The Nikkei average rose to a post-quake high on Wednesday, gaining for a seventh session in its longest winning streak in two years, helped by continued buying by Asian and European investors and with worries fading about slower global growth.
Its rise accelerated after it broke above resistance at its May 2 peak of 10,017, setting it up to test a chart gap that opened immediately after the March 11 earthquake - its close of 10,254 on the Friday the disaster struck and its opening the following Monday of 10,050.
The Nikkei rose 1.1 percent to 10,082.48, its highest since the Monday after the quake and tsunami devastated north-east Japan, with a break of resistance at its May 2 peak of 10,017, triggering a rush of buying in futures. The broader Topix index advanced 1 percent to 873.51, its highest in three months.
The Nikkei's rally came despite simmering worries about European debt, underlined by a downgrade of Portugal's debt rating to junk status, and talk of problems at Chinese banks. Japanese shares fared much better than their regional counterparts, with a 0.2 percent rise in Asia-Pacific shares and a 0.5 percent fall in Shanghai shares.

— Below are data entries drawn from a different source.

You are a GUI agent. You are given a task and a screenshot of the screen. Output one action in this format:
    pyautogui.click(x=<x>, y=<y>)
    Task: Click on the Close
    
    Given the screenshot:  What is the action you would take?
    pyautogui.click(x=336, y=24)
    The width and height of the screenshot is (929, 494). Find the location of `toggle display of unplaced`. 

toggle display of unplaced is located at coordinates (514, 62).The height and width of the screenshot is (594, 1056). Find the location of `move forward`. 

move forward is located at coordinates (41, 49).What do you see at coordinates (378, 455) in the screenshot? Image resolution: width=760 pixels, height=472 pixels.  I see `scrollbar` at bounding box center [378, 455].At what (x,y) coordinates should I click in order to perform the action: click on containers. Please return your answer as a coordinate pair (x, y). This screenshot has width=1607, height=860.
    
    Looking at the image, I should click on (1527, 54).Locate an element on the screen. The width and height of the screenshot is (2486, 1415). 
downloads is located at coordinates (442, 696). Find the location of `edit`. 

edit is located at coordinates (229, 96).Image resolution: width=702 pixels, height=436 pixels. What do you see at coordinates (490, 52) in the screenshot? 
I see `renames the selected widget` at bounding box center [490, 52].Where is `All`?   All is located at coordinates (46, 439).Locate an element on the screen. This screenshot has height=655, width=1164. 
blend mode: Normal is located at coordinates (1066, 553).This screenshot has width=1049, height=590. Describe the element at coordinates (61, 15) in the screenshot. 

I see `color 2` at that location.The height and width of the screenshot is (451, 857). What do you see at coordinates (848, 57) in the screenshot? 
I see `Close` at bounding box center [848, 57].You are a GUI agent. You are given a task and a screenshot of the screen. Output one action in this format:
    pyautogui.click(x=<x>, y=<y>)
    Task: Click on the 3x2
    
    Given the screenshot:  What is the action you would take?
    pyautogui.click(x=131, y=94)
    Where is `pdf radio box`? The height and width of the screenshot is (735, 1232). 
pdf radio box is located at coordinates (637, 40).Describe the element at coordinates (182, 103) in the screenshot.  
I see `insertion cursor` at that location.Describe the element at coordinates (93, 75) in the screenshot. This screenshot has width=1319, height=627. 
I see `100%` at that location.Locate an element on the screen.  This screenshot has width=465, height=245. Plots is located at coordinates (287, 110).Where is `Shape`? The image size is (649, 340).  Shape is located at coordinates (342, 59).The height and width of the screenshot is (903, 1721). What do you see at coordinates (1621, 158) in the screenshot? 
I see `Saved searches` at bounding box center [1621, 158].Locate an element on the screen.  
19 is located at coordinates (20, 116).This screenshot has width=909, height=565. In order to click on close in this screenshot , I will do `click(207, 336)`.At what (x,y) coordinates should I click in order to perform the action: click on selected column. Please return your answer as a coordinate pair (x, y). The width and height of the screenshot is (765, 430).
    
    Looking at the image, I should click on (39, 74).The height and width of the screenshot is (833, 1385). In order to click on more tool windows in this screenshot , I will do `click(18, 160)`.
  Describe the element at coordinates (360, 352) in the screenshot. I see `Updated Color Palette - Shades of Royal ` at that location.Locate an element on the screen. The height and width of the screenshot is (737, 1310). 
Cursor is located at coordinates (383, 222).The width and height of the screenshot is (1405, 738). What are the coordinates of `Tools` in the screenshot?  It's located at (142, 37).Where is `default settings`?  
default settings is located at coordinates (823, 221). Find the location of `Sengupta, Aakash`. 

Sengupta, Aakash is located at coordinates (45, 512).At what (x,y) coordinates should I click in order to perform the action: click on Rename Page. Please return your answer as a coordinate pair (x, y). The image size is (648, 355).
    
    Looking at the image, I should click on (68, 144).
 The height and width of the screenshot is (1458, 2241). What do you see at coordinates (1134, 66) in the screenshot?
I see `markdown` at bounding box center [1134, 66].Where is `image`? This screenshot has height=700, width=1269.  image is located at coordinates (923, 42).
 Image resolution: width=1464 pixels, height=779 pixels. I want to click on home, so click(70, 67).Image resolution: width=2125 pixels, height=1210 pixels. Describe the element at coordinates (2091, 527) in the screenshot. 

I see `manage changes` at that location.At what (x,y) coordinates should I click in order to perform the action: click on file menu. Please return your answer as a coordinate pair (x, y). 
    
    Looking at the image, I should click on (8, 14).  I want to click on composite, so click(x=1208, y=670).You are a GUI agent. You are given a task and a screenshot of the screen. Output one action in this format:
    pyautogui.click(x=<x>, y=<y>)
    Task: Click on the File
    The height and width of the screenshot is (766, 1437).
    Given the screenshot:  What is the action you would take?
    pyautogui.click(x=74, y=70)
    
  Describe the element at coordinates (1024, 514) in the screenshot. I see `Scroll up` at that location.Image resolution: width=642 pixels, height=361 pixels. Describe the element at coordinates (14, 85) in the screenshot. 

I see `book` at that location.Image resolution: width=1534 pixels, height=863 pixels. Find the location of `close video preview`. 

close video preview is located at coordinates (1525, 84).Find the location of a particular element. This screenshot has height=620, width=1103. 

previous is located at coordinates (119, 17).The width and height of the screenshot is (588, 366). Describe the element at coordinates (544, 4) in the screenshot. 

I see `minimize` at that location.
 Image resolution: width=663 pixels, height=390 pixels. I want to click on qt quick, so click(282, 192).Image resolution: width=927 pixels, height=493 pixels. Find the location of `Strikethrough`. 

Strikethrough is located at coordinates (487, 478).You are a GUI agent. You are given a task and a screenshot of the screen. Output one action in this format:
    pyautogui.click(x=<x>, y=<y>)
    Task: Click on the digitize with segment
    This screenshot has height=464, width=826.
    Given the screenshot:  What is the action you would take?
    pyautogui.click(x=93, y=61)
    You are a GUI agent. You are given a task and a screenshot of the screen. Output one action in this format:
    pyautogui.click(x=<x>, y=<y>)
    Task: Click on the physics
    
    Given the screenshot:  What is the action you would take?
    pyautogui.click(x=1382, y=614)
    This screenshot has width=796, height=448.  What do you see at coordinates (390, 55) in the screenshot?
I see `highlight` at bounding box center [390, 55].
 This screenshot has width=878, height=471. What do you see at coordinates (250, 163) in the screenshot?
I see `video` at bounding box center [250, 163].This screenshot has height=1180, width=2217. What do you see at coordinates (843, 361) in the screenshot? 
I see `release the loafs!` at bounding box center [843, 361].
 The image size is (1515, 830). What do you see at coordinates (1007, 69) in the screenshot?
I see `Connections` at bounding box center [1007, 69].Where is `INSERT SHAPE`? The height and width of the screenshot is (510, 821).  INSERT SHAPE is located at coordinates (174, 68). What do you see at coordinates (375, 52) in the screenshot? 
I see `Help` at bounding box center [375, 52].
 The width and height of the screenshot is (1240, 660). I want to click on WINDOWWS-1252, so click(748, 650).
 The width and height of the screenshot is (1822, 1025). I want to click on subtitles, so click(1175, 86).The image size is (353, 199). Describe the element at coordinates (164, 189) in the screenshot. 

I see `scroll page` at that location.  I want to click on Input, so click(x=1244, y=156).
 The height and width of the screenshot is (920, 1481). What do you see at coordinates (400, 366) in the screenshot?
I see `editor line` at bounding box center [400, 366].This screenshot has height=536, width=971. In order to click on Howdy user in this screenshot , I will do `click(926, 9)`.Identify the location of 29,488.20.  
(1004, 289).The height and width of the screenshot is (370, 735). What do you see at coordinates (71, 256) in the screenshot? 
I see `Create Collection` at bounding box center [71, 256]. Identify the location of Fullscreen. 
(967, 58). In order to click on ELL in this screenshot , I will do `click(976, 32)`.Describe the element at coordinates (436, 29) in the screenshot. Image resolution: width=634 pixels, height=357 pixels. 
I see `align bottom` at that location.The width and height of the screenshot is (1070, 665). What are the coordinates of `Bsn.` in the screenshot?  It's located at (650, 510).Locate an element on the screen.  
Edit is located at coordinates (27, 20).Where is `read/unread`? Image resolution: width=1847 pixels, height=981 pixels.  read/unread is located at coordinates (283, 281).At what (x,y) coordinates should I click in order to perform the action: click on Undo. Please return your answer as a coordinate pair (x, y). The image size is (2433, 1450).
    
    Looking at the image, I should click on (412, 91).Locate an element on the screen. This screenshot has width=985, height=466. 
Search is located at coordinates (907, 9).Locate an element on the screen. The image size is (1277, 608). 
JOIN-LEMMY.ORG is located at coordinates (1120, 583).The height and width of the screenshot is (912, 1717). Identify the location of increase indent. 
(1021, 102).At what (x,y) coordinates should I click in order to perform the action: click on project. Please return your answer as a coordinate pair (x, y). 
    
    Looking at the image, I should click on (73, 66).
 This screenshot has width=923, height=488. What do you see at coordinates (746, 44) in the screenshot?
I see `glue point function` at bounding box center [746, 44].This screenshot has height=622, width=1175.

Tokyo shares have been slowly catching up with their global peers, outperforming many markets in recent months on the back of hopes for a recovery in corporate earnings, supported by buying by Asian and European investors. The Nikkei pared its losses since the disaster to 3.4 percent, from a nadir of over 17 percent.
In dollar terms it is down 1.0 percent. While that is still below gains of a few percentage points in many developed markets, it is now beating Shanghai shares, which have lost 3.6 percent in dollar terms in the same period. "European investors are said to be buying large-cap shares at the core of the Topix, which is leading to the view that some foreign investors are re-evaluating Japanese shares," said Masato Futoi, manager of cash trading at Tokai Tokyo Securities.
In one possible example of that, Nintendo rose 3.1 percent in heavy trading volume, recovering further from a 5 1/2-year low hit last month. Other exporters also made gains, with both the transport equipment makers subindex and electronic machinery subindex rising 1.3 percent.
Eiji Kinouchi, chief technical analyst at Daiwa Securities Capital Markets, thinks exporters have more room to gain in the coming months, assuming the dollar strengthens against the yen after the US introduces a tax holiday for repatriation of funds by US companies. "I would say each 1 yen rise in the dollar could boost the Nikkei by 200 points," Kinouchi said.
The market could be unstable in the near term, because US initial jobless claim figures tend to be weak at the beginning of a quarter but the market could extend its rally after that, Kinouchi said. Trading volume increased to 1.86 billion shares, compared to the average for the past six days of 1.80 shares. Advancers outnumbered decliners by 1,085 to 401.